Page excerpt ▸
December 18, 2012

Deactivated

I'm tired of the political bullshit. I thought it would end with the election,but it hasn't. Join a real cause or do something useful with y'alls time, but stop posting meme after meme of anti whateveryoudon'tbelieve in. Maybe this school shooting bullshit will die down by Christmas. I'm fixin to wait this one out. Facebook just isn't fun anymore.

December 07, 2012

Uh oh I'm blogging! You know it's bad!

I feel like poo inside. Sad, bummed, depressed andfor once I know prezactly why. I hate working as a cashier at Kohl's this time of year. It's busy like walmart or a grocery store: non stop checking people out. And I hate it. We got a new manager, so I didn't get to go to shoes. And I'm not familiar with her and well.... I flaked on myself. I'm weak!
I just couldn't tell them how I feel and what I want and the sad part is they do this on purpose. Matilda called me out and said she got anemail that I was leaving. I said yes. And she fucking said no. Pshh as if she has any say in the matter. But if they're going to create an environment where I can't freely speak my mind and I stay, Ima be miserable. It's like they suck the decisiveness out of me. I need to leave and I'm planning my escape.
And this time, I'm not going to cave. I can't live my life to make other people happy. I really can't explain what happens when I try to talk to them. I think they are just very good at getting what they want.
I have to face this. I just don't know how. I need.to quit qnd I need Saturday off.

Objective A ▸ Extract every line of the records below that contains the string "perform", treating case as significant.

Dataset rows ▸
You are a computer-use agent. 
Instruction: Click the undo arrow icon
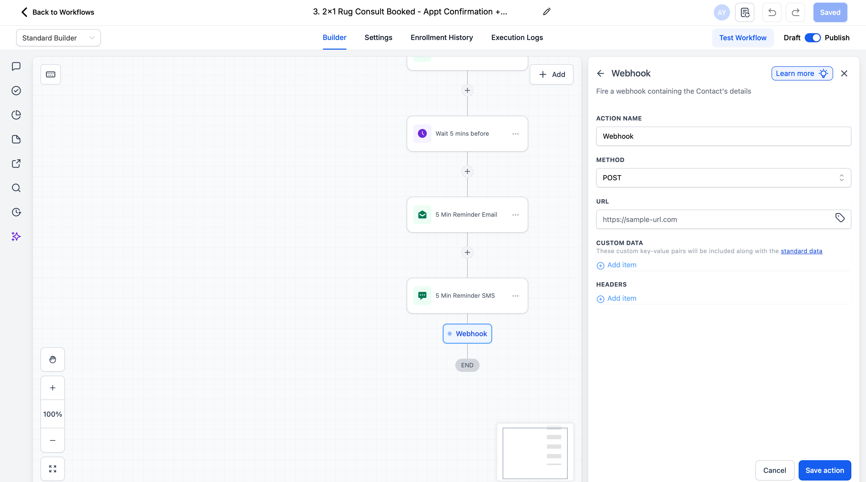[x=772, y=12]
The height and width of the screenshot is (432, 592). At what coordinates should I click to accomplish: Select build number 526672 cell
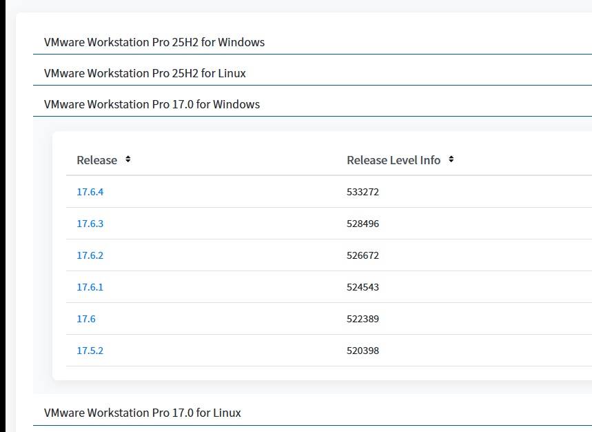tap(363, 255)
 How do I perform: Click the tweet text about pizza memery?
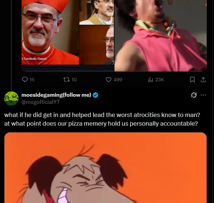coord(102,119)
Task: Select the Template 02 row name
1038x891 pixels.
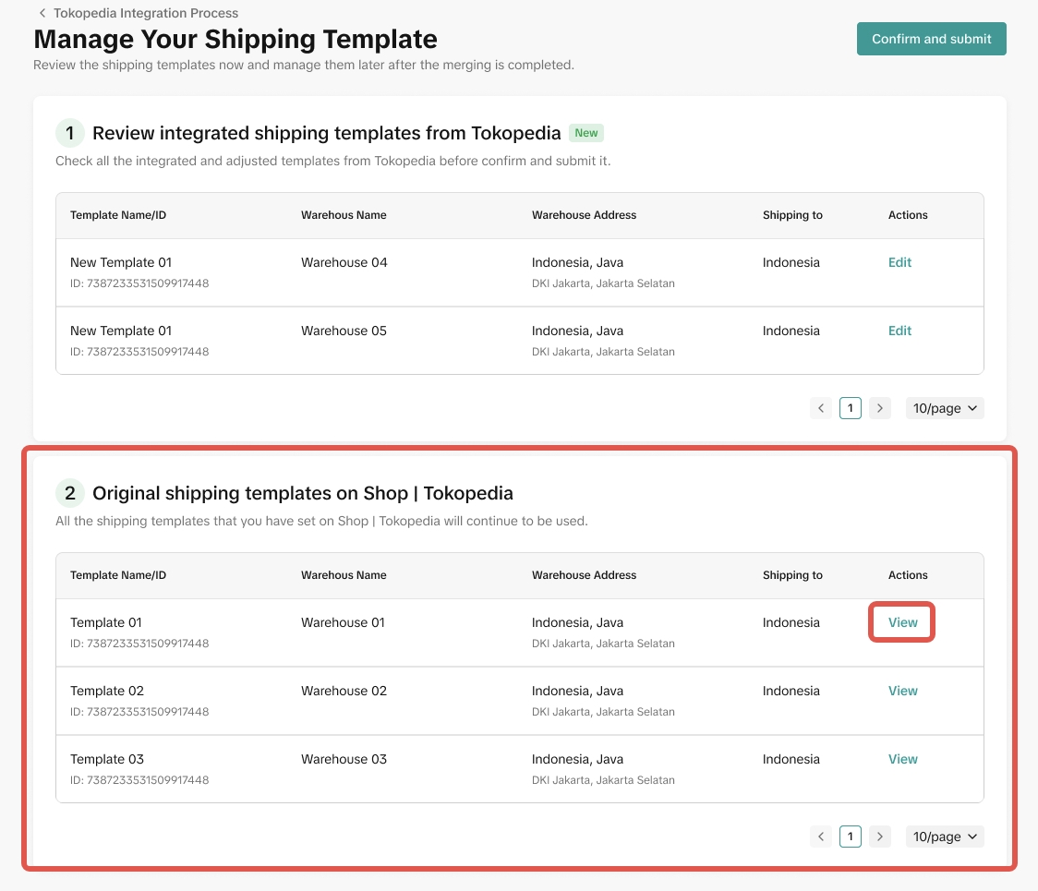Action: 107,691
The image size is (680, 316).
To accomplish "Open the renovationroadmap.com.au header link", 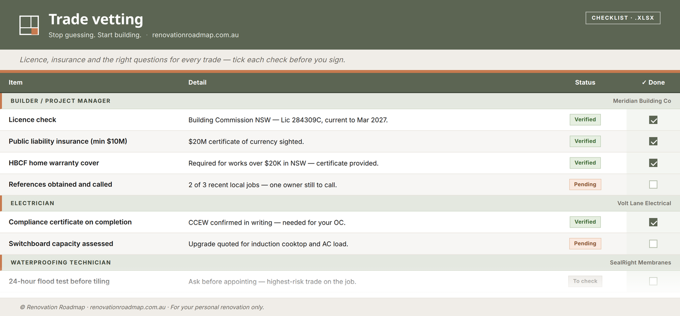I will pyautogui.click(x=195, y=35).
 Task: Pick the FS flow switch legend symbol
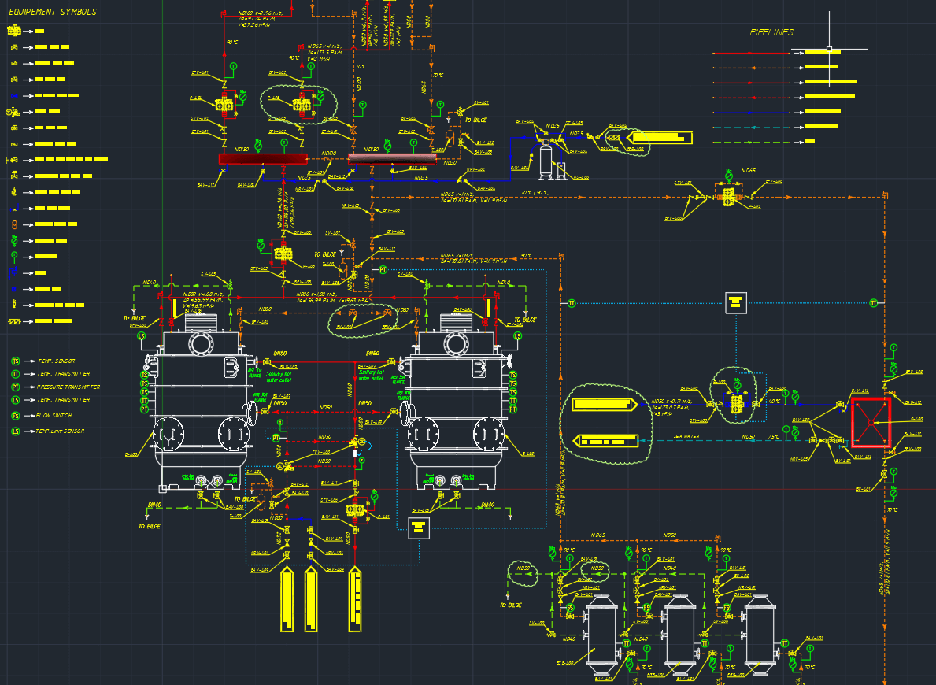click(15, 415)
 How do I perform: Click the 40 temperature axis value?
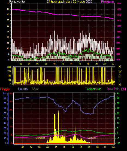(x=118, y=93)
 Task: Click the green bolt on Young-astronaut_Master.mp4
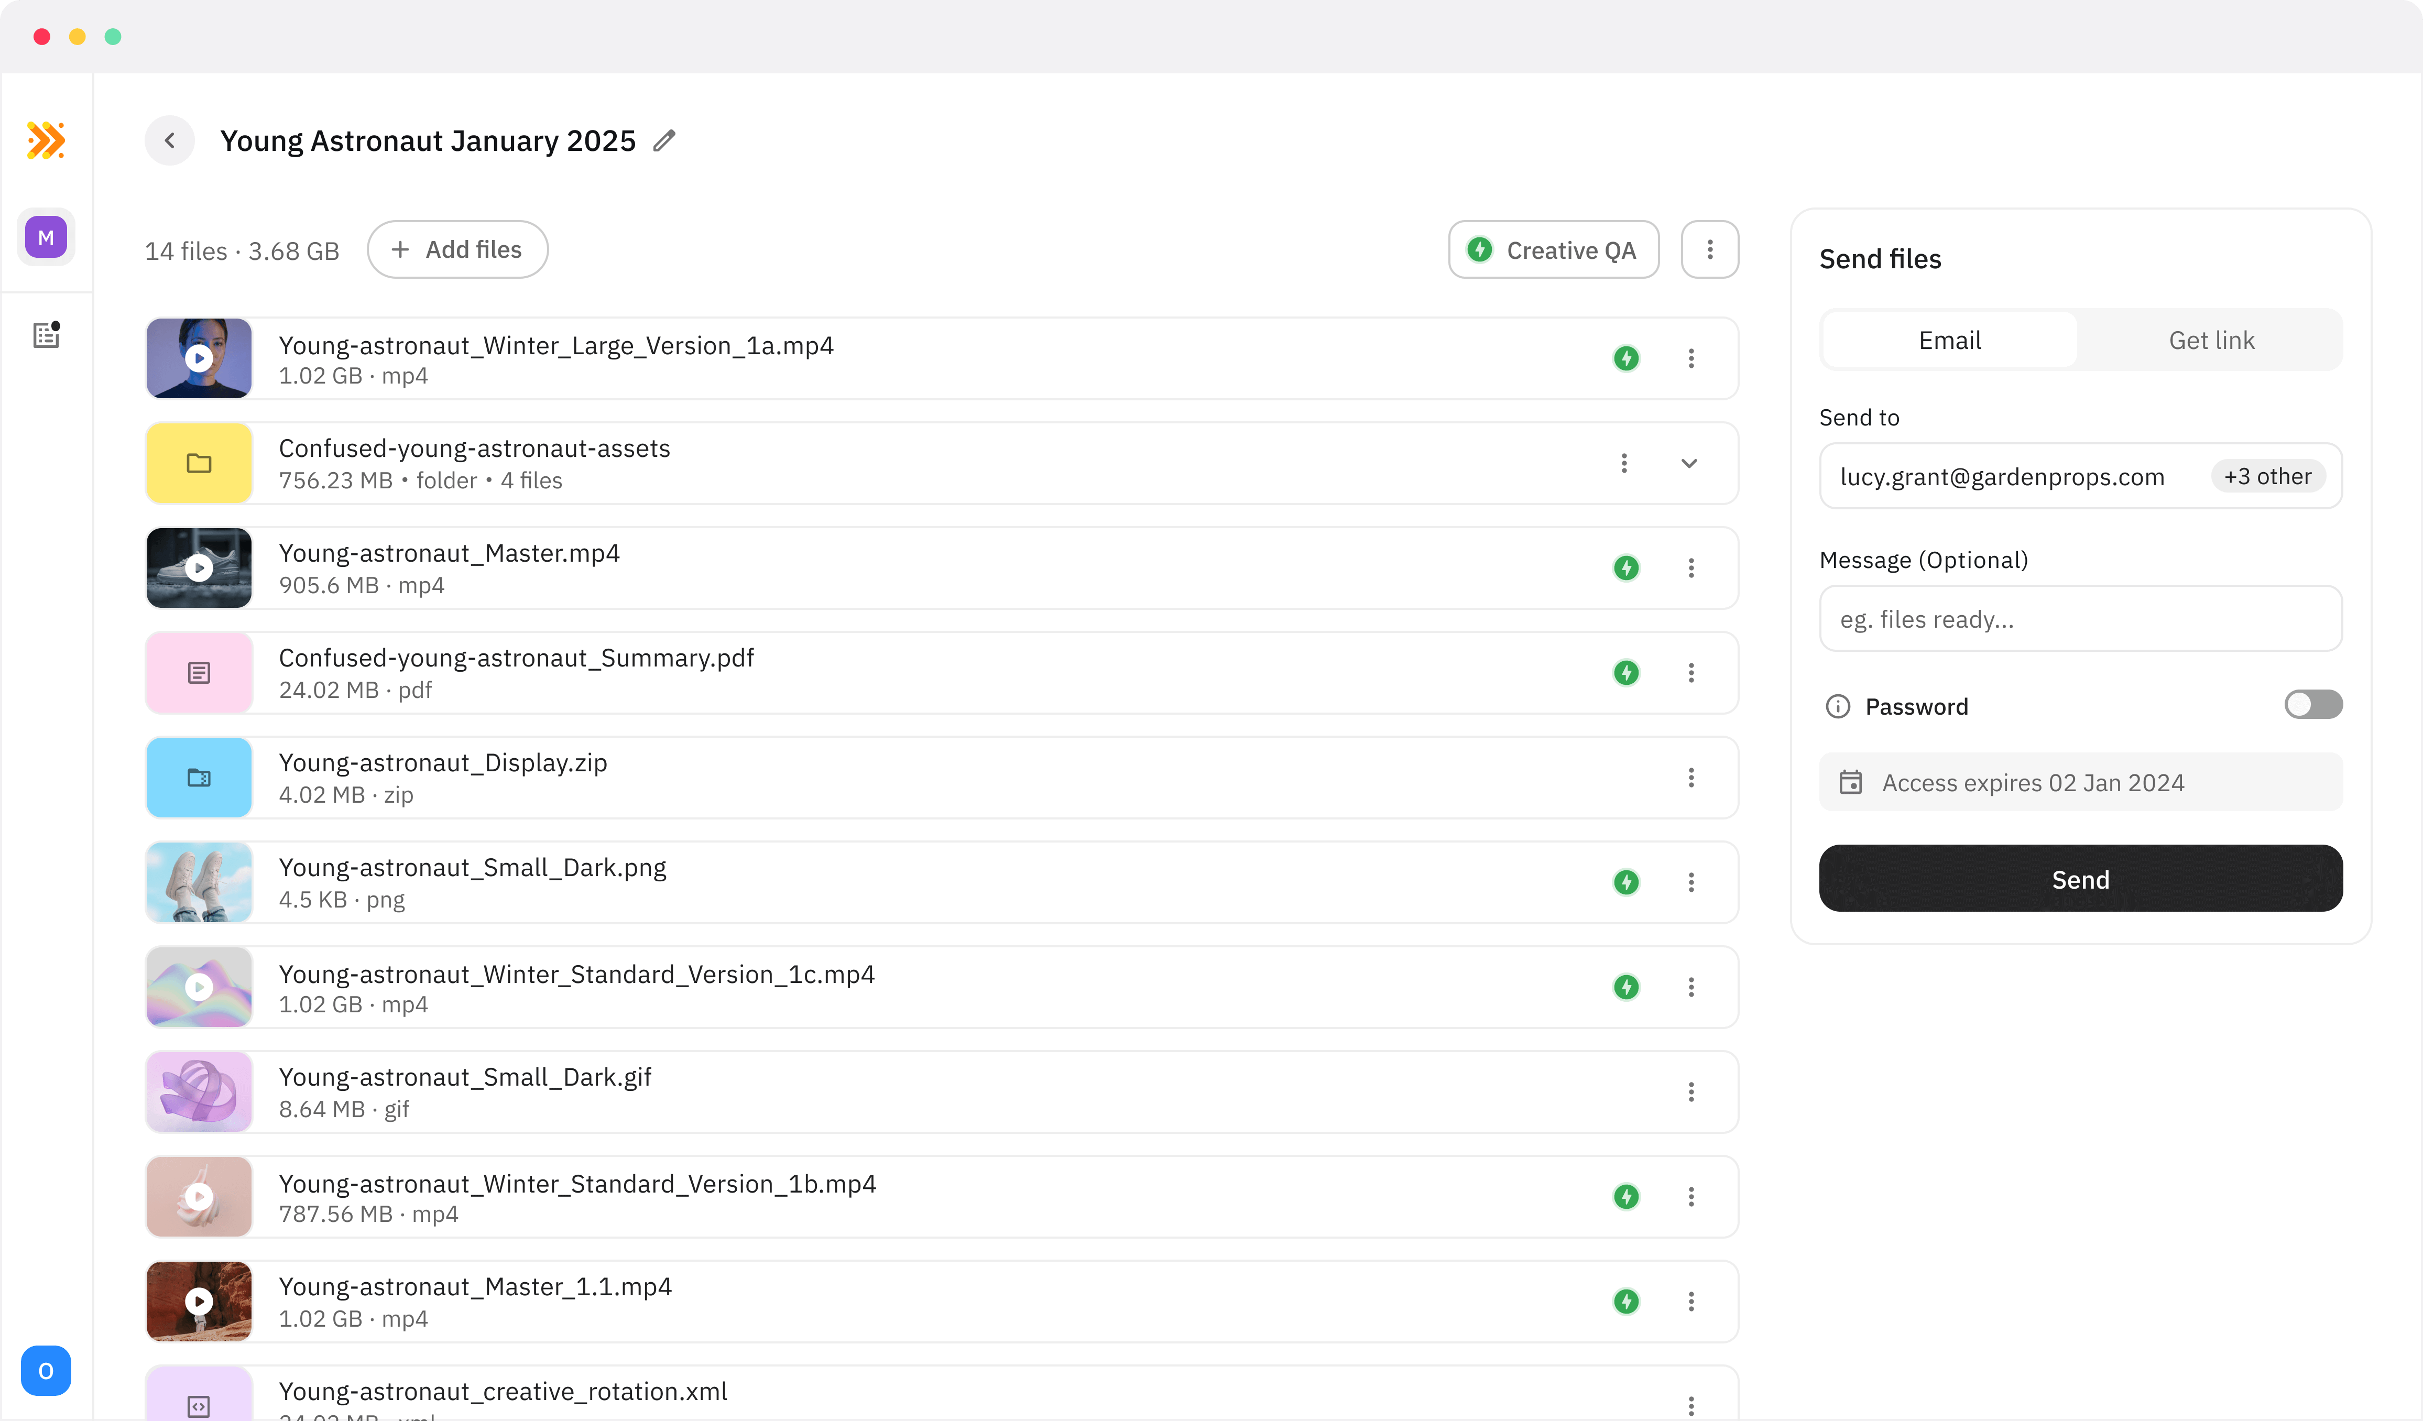pyautogui.click(x=1626, y=568)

Objective B ▸ In the blog, where does the writer work as a cashier?

Complete output A ▸
 How do I perform: Click the tweet text about pizza memery?
 How do I perform: Click the 40 temperature axis value?

Complete output B ▸ At Kohl's.